Thirdly, regarding the merits of the case, in accordance with the principles applied in the judgment in Missir Mamachi di Lusignano and Others v Commission (T‑401/11 P RENV RX), the Court granted the compensation claim for non-material damage made by the deceased official’s mother. As regards the compensation claim made by the deceased official’s brother and sister and the conditions for awarding that compensation — namely the fault, causal link and non-material damage — the Court noted that the Commission’s liability for Alessandro Missir’s murder, established in a judgment that has become final, and the principle of the Commission’s joint and several liability for the harm resulting from that murder were fully applicable to the present case.
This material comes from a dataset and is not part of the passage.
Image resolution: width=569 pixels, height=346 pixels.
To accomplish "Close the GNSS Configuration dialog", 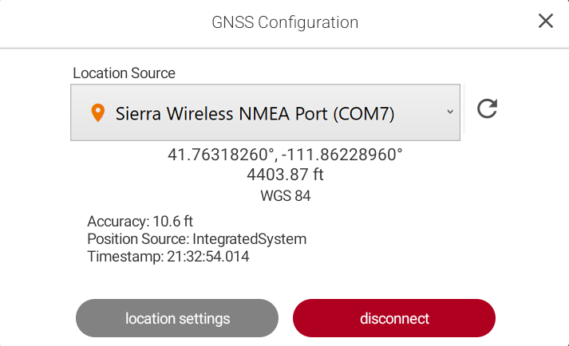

As regards the non-material damage suffered by the deceased official’s brother and sister, the Court noted that Article 73 of the Staff Regulations, as interpreted by the case-law, did not preclude the brothers and sisters of an official who has died through the fault of the European Union from obtaining, as appropriate, compensation for the damage suffered by them as a result of that death. While that issue is not addressed by EU law, the Court noted that a common general principle derives from the laws of the Member States under which, in circumstances similar to those of the present case, national courts recognise a right for the siblings of a deceased worker to claim, as appropriate, compensation for non-material damage suffered by them as a result of the death.